As an ecologist who spends much of his time using mathematics to describe predator-prey dynamics, DeLong wasn’t entirely sure how to investigate his hypothesis. Ultimately, he decided to keep it simple. First, he would need some volunteers. He drove to a nearby pond and collected samples of the water. Back in his lab, he corralled all the microorganisms he could handle, regardless of species, into droplets of water. Finally, he added generous amounts of chlorovirus.
After 24 hours, DeLong searched the droplets for a sign that some species seemed to be enjoying the company of the chlorovirus, that even one species was treating the virus less as a threat than as a snack. At Halteria he found it.
“At first, it was just a suggestion that there were more of them,” DeLong said of the ciliates. “But then they were big enough that you could grab some with a pipette tip, put them in a clean drop, and count them.”
The number of chloroviruses was plummeting up to 100 times in just two days. The Halteria population, with nothing to eat except the virus, was growing on average about 15 times over that same time period. Halteria deprived of the chlorovirus, meanwhile, was not growing at all.
To confirm that Halteria was actually consuming the virus, the team labeled some of the chloroviruses dna with a green fluorescent dye before introducing the virus to the ciliates. Sure enough, the ciliated equivalent of a stomach, its vacuole, soon glowed green.
It was unmistakable: the ciliates were eating the virus. And that virus was sustaining them.
“I was calling out to my co-authors: ‘They grew up! We did it!’” DeLong said of the findings, now detailed in the Proceedings of the National Academy of Sciences. “I’m excited to be able to see something so fundamental for the first time.”
DeLong was not done. The mathematical side of him wondered if this particular predator-prey dynamic, strange as it seemed, might share common ground with the more pedestrian pairings he was used to studying.
He began by charting the decline of the chloroviruses against the growth of Halteria. That relationship, DeLong found, generally fits with those that ecologists have observed between other microscopic hunters and their hunted. Halteria also converted about 17% of the consumed chlorovirus mass into new mass of its own, right in line with the percentages seen when paramecia eat bacteria and millimeter-long crustaceans eat algae. Even the rate at which ciliates feed on the virus and the approximately 10,000-fold disparity in their sizes are consistent with other studies of aquatic cases.
“I was motivated to figure out if this was weird or not, or if it fit,” DeLong said. “This is not unusual. It’s just that no one noticed.”
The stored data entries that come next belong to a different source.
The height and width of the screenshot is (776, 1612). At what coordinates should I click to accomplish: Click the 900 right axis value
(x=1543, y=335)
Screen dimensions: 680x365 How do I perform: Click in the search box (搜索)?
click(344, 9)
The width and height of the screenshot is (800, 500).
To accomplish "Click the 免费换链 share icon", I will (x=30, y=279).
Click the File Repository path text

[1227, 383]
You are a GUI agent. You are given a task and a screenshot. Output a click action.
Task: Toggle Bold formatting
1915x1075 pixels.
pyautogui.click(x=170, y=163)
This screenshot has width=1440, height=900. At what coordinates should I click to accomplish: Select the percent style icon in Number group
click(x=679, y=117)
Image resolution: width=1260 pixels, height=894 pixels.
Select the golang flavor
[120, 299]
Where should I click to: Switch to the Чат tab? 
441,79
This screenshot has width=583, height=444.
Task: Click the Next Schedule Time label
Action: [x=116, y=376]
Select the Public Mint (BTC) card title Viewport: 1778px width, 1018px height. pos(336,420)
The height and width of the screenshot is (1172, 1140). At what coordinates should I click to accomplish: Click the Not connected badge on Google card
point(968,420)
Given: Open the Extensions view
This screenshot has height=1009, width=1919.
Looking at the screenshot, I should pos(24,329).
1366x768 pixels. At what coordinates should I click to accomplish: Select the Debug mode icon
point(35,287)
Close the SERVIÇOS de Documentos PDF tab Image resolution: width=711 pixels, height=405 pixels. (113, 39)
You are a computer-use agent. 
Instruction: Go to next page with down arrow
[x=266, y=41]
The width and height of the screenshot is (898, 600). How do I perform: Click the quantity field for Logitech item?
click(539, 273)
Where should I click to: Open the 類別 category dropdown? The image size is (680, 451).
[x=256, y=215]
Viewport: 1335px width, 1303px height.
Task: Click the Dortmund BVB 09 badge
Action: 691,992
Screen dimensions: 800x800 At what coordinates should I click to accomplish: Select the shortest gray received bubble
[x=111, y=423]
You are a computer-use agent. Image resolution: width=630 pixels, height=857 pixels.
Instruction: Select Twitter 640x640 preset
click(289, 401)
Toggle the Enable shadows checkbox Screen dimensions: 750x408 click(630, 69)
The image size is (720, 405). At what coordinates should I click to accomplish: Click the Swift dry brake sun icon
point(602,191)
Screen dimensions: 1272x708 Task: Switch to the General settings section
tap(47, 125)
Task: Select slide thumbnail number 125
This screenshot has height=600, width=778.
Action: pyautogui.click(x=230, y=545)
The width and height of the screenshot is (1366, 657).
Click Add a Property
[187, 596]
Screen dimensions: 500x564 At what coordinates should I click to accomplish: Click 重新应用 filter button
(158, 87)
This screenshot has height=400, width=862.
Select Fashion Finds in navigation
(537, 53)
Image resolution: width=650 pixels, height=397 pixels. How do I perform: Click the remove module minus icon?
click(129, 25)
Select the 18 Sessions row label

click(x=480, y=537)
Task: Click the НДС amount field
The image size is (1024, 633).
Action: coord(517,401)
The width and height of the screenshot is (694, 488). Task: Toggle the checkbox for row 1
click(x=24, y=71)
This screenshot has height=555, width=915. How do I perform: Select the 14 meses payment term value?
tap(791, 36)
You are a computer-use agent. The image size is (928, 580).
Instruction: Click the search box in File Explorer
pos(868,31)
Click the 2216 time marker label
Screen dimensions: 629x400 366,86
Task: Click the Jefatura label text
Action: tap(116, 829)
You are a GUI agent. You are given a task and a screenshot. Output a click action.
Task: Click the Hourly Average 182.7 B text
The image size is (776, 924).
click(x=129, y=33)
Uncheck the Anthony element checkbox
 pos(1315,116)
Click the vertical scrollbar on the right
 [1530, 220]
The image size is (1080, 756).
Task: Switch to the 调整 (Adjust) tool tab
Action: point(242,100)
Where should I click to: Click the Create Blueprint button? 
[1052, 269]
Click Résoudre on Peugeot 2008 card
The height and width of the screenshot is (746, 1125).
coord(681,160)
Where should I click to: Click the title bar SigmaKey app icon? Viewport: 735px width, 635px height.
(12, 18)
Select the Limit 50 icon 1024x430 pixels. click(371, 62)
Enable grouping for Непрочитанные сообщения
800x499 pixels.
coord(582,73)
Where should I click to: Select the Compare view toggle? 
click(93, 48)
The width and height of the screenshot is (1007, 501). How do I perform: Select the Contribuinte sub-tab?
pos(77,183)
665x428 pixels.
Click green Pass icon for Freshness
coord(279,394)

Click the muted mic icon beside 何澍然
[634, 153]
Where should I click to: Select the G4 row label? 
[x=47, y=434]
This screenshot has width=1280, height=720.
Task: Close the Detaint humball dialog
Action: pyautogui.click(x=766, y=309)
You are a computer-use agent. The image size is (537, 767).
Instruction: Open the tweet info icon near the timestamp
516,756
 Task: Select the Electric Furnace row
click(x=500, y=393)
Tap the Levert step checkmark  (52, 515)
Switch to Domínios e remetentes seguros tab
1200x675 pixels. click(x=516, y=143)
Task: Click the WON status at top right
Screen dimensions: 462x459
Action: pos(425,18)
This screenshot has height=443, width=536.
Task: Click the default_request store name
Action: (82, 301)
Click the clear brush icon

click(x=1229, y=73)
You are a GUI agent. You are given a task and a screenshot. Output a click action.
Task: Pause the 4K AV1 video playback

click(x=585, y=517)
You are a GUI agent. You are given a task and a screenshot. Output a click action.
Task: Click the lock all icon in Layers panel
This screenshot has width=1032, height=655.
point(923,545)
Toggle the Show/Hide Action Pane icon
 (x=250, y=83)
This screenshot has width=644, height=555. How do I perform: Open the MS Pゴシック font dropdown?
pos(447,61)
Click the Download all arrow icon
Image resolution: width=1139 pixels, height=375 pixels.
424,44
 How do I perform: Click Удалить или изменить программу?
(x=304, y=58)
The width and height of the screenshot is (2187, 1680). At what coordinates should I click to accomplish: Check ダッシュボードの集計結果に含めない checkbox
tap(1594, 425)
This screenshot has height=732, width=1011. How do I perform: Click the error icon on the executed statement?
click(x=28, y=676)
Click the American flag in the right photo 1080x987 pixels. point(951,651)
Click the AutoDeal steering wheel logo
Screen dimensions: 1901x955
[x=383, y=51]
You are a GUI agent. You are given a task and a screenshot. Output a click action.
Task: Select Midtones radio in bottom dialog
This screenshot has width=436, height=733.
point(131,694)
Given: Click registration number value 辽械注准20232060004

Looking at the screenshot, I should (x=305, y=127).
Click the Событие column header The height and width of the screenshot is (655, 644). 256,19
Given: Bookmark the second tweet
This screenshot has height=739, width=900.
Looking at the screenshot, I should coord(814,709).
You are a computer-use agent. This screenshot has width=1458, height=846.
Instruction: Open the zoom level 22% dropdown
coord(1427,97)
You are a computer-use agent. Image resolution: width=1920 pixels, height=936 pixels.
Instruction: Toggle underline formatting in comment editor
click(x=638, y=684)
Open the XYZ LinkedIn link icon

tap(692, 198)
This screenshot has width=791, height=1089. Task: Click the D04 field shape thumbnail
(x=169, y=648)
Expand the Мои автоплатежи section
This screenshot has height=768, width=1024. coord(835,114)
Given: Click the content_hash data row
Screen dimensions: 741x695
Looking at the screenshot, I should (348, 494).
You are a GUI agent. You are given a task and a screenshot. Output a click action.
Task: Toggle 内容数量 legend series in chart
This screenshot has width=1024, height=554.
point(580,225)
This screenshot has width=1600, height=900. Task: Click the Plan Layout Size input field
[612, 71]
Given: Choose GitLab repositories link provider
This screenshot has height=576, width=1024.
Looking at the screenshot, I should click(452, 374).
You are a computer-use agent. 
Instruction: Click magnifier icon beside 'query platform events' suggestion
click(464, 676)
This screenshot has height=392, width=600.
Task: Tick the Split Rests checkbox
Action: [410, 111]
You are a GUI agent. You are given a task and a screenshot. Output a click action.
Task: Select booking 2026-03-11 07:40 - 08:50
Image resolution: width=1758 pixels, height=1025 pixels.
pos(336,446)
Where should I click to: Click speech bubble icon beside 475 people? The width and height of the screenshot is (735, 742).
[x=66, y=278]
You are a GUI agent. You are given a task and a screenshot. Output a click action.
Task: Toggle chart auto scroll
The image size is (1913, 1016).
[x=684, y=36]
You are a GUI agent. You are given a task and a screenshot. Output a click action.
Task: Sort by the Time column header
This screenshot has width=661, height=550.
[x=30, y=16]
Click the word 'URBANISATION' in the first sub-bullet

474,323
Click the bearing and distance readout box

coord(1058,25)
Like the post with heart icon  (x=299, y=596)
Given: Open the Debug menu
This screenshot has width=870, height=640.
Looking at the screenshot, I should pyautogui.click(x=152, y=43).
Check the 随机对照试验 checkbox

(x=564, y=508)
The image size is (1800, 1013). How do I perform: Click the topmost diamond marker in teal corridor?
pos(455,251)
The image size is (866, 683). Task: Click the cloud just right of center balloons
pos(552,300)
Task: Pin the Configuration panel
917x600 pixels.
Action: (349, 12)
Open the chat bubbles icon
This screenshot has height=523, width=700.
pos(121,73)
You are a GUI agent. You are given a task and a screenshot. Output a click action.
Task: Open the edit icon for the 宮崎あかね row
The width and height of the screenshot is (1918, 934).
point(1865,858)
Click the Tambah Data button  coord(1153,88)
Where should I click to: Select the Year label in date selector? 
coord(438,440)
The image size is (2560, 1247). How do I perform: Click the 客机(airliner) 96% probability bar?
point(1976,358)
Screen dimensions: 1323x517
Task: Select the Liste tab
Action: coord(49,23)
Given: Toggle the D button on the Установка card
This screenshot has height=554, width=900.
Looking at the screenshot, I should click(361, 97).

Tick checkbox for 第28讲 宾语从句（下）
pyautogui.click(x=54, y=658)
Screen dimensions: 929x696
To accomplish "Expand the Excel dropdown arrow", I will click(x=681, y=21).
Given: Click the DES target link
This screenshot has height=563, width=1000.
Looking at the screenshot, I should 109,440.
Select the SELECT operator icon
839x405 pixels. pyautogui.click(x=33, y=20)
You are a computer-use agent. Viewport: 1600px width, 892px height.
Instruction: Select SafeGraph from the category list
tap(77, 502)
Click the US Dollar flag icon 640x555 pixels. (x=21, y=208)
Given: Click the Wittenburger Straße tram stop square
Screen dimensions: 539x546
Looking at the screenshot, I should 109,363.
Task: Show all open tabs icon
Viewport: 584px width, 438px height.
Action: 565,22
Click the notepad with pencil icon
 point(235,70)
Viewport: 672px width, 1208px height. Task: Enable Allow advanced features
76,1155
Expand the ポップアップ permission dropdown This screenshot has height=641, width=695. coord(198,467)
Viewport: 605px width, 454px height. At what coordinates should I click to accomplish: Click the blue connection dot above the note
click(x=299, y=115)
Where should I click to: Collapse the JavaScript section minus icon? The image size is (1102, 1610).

Since then, DeLong and his colleagues have identified other ciliates that, like Halteria, can thrive on eating only viruses. The more they discover, the more likely it seems that the virovorium may be occurring in the wild. It’s a perspective that fills the ecologist’s head with questions: How might it shape the structure of food webs? The evolution and diversity of species within them? Its resilience in the face of extinctions?
Once again though, he has chosen to keep it simple. As soon as the Nebraska winter subsides, DeLong will head back to the pond.
“Now,” he said, “we have to find out if this is true in nature.”